该机构开发了从各类科学资料中提取并结构化信息的数据管道,显著加速了研究进程。

当布莱恩·马丁联合创立非营利组织"罕见希望"时,该机构致力于向公众提供罕见疾病治疗假说,却面临缺乏大型药企数百万美元资金和资源的困境。

"对任何非营利组织而言,开展这类工作通常是不切实际的,"马丁上周在奥兰多举行的Gartner数据与分析峰会上接受采访时表示。他指出,知名非营利组织"Every Cure"(致力于利用FDA批准药物治疗罕见疾病)已筹集约7600万美元资金,这凸显了同类使命组织所需的巨额资本。

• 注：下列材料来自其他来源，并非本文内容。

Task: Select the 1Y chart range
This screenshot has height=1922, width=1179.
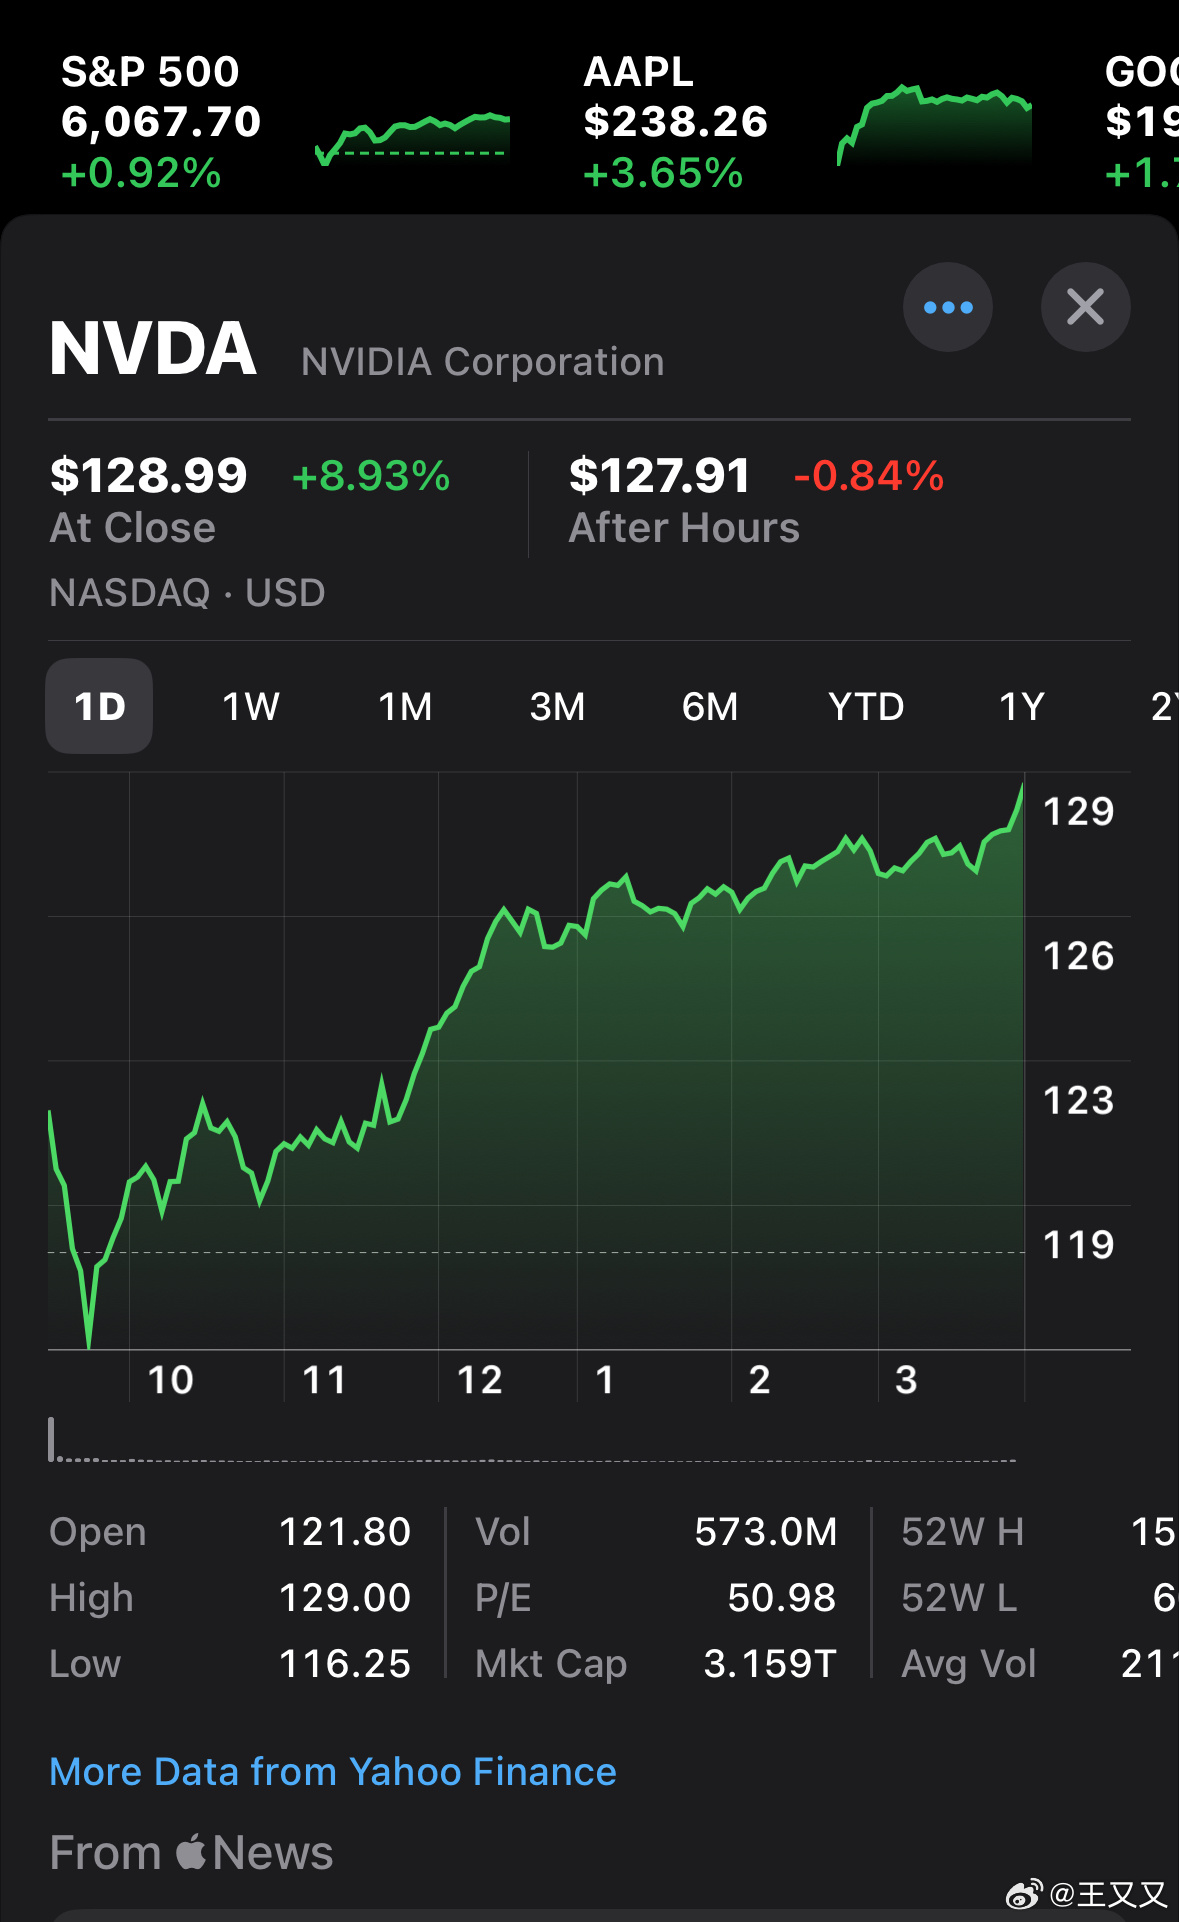Action: tap(1021, 706)
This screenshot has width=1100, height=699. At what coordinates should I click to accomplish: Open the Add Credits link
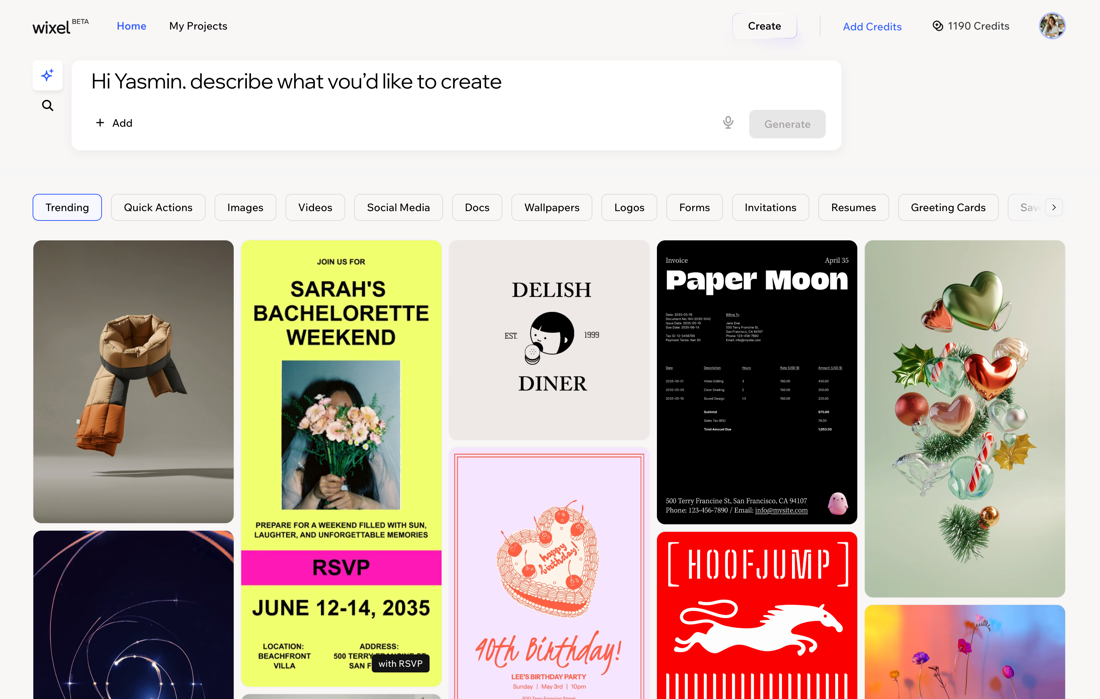(x=871, y=26)
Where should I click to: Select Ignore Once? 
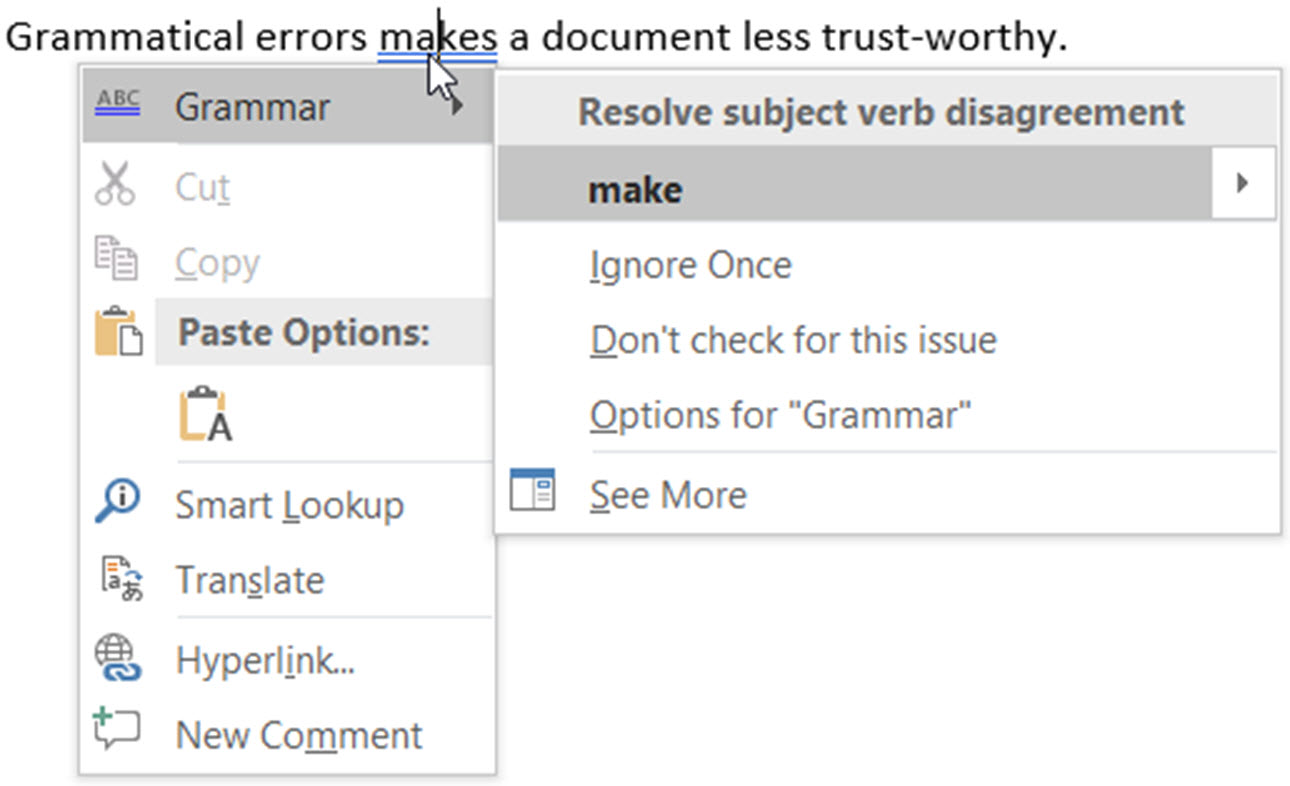coord(690,265)
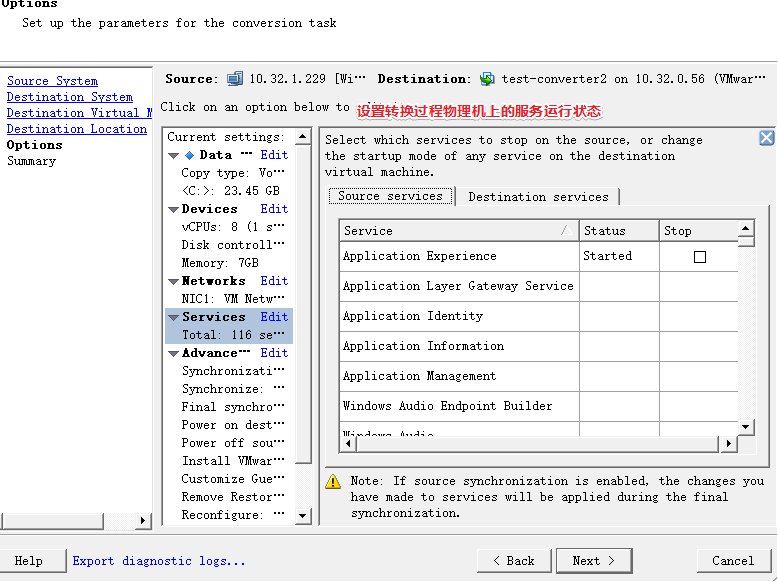Click the destination virtual machine icon

click(x=487, y=79)
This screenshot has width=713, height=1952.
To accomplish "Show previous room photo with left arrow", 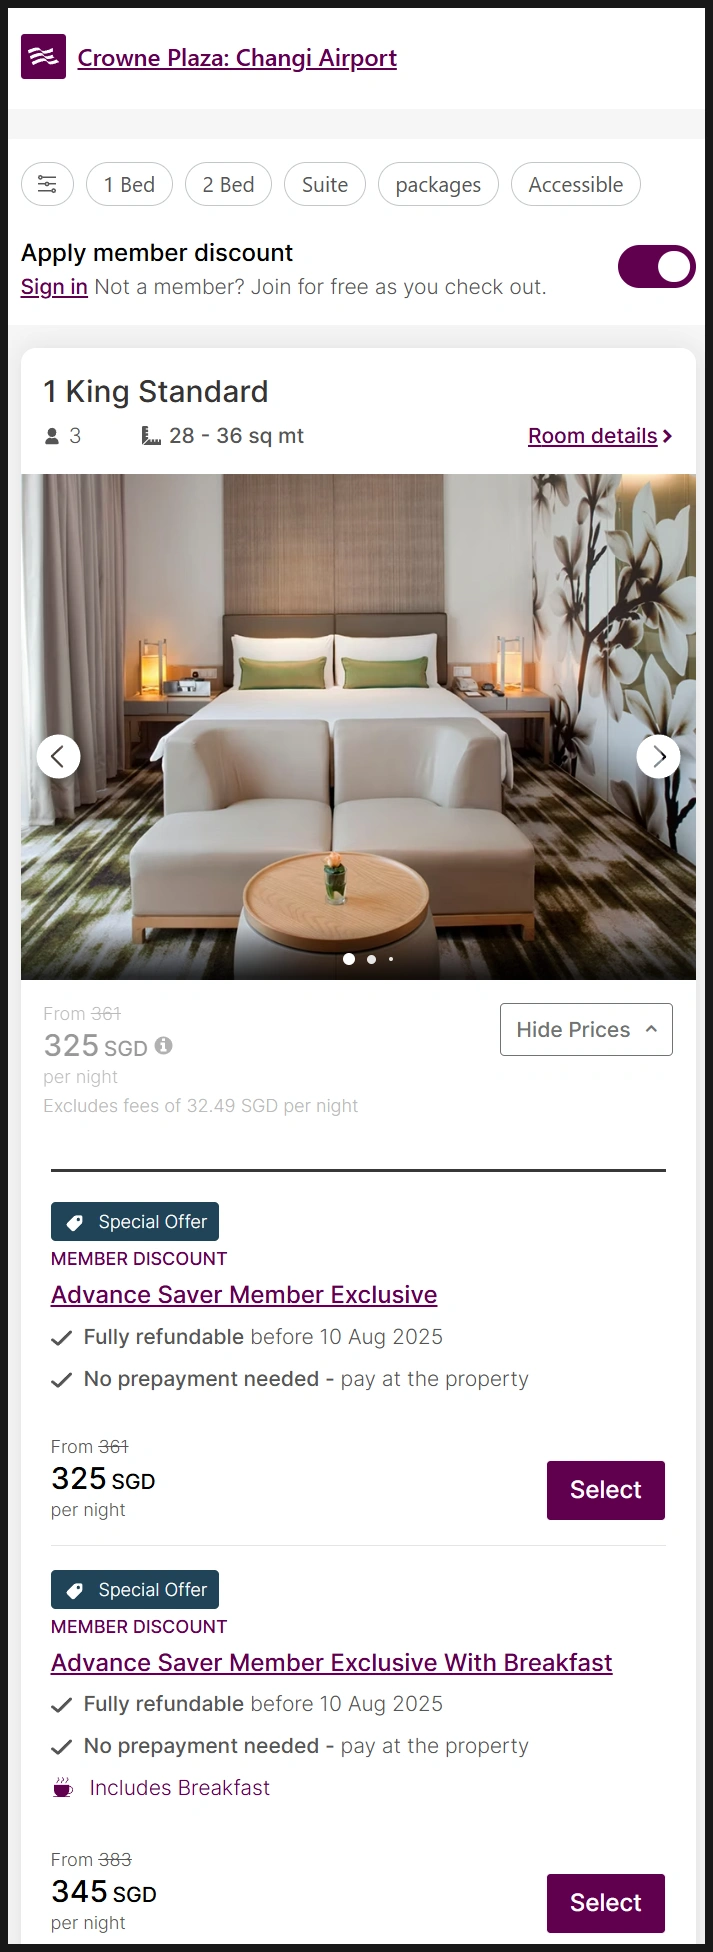I will click(x=58, y=756).
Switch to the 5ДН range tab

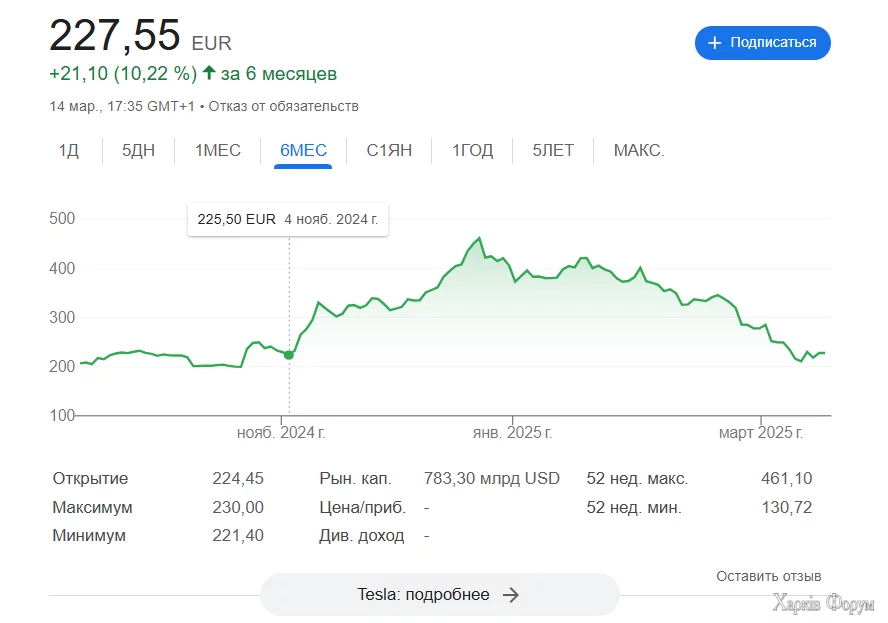139,151
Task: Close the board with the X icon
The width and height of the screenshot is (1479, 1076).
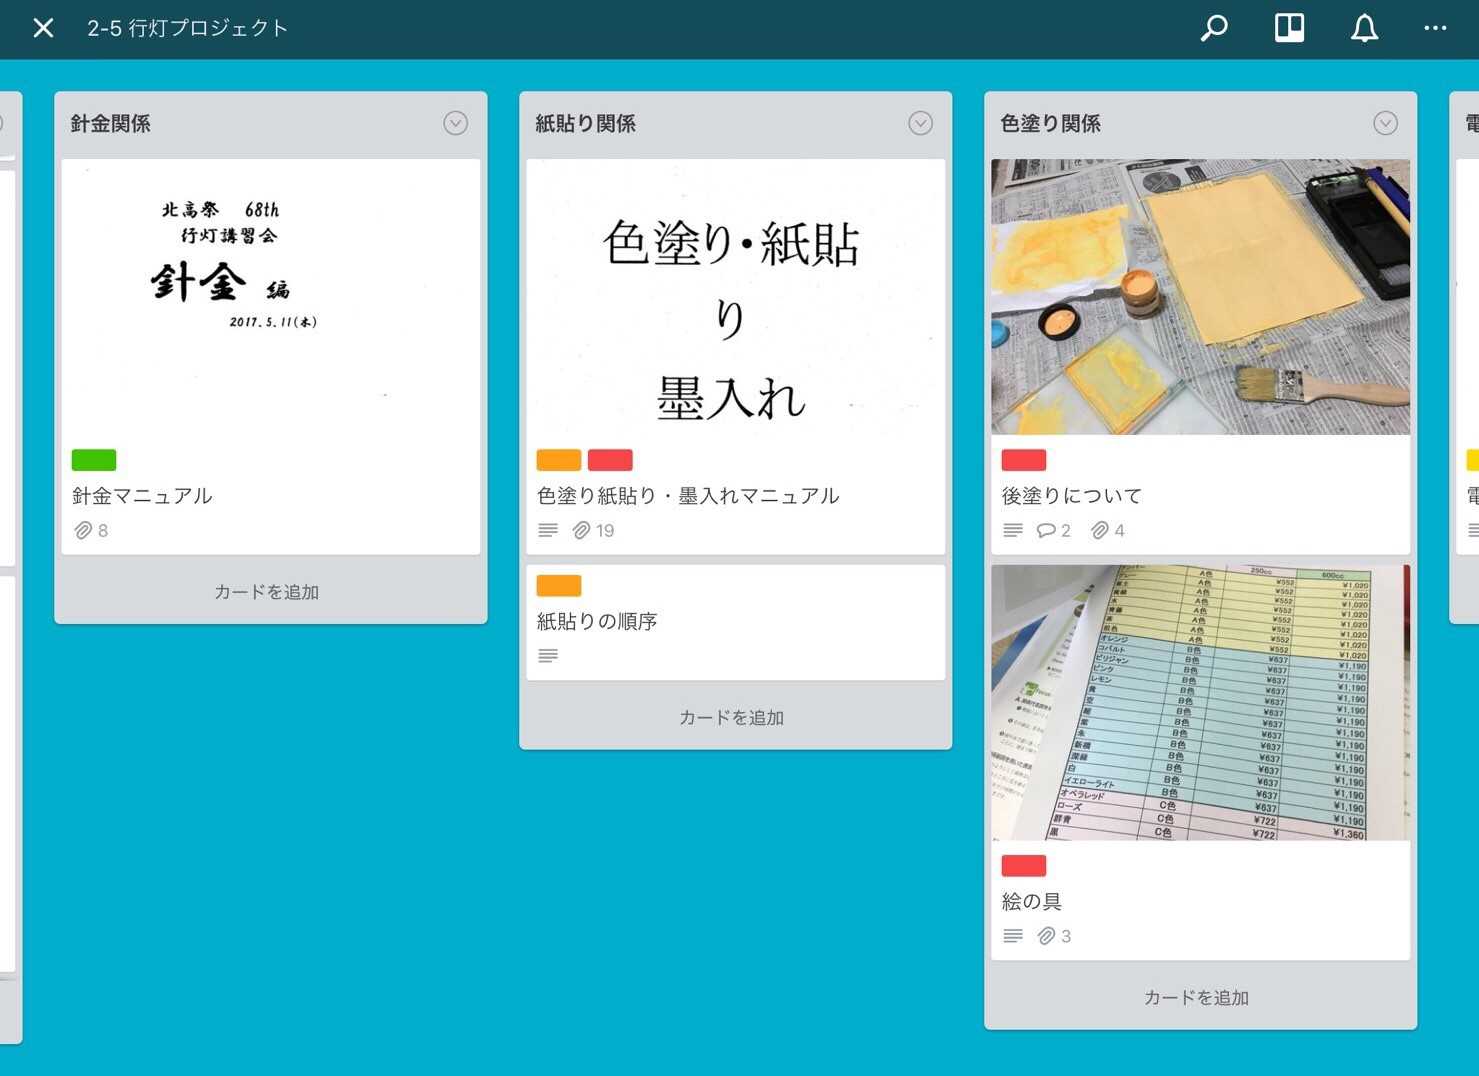Action: [43, 28]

然而,由于马丁此前已接触过混合数据与AI供应商Cloudera,他认为这家供应商或许能帮助"罕见希望"以较低成本实现使命——大型药企向公众发布罕见疾病假说通常需要高昂支出。马丁未透露"罕见希望"使用Cloudera平台的具体费用。

"这是一个难得的机遇,让我们能将这类内容传递给患者和医生。若没有数千万美元资金,这根本不可能实现。"马丁说道。

Cloudera帮助总部位于华盛顿特区的"罕见希望"实现使命的关键方式之一,是该组织利用其数据与AI平台从多类型数据中获取洞察。

借助该平台,"罕见希望"得以从研究论文、医学影像等资料中提取知识,发现原本需要数年才能识别的关联与模式。

通过Cloudera,"罕见希望"建立了处理科学论文等非结构化数据的数据管道,并将其转化为结构化数据。利用Cloudera的PySpark工具(用于构建数据工程和机器学习管道),该组织能够从科学数据中提取知识,将信息从非结构化转为结构化,随后在Cloudera外部工具平台中使用转化后的数据进行分析,寻找疾病与药物等概念间的关联。"罕见希望"将假说重新导入Cloudera平台,持续开展深入研究。在此过程中,该组织运用大语言模型生成分析报告或假说,并向公众发布。

"从数据、信息、知识、洞察到智慧与影响力的链条,是相当成熟的体系架构,"马丁解释道,"我们利用Cloudera自动化基础环节,打通人类认知轴心与智慧链接,最终实现影响力转化。"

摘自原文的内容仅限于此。